In Zone 4 I still used every other method I had to knock out couch first, so as to reduce the amount of poison needed and manage the overall risk to the systems I’ve been setting up. A combination of digging/weeding followed by mulch-and-cover has been good, because it does get most of it but then you do clearly see where any bits you’ve missed are coming back up. It made it very easy to wander around with a tiny spray bottle and just get this bit here, that bit there. Zone 1 I sprayed without other techniques, because there were existing plants I couldn’t disturb but with great areas of nothing but couch between – far too much to dig knowing how long the sections I *had* dug had taken me for how little result.
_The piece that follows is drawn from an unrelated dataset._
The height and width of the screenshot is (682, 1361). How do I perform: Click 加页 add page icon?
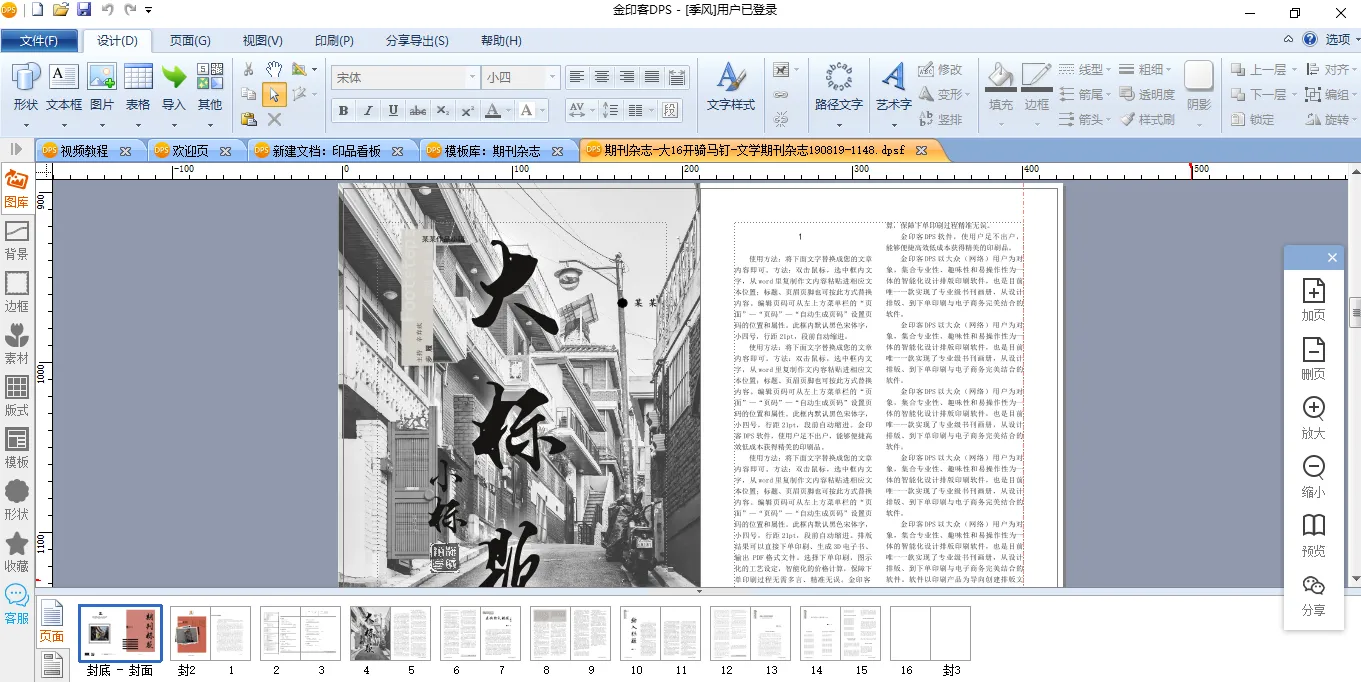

I decided there I also wanted the dead couch to remain in place to protect the upper soil layers until the Zone 1 system spread itself into those spots, so spraying without digging made more sense. Where it does regrow again, I don’t mind a little dig/weeding to pull out a runner or two, it’s easily containable once there’s only a little of it. And (with permission) I also sprayed the section of my neighbour’s rock-rubble verge that had been invaded by her couch grass in the first place, so now there’s a wide barrier between my zones and reinfestation.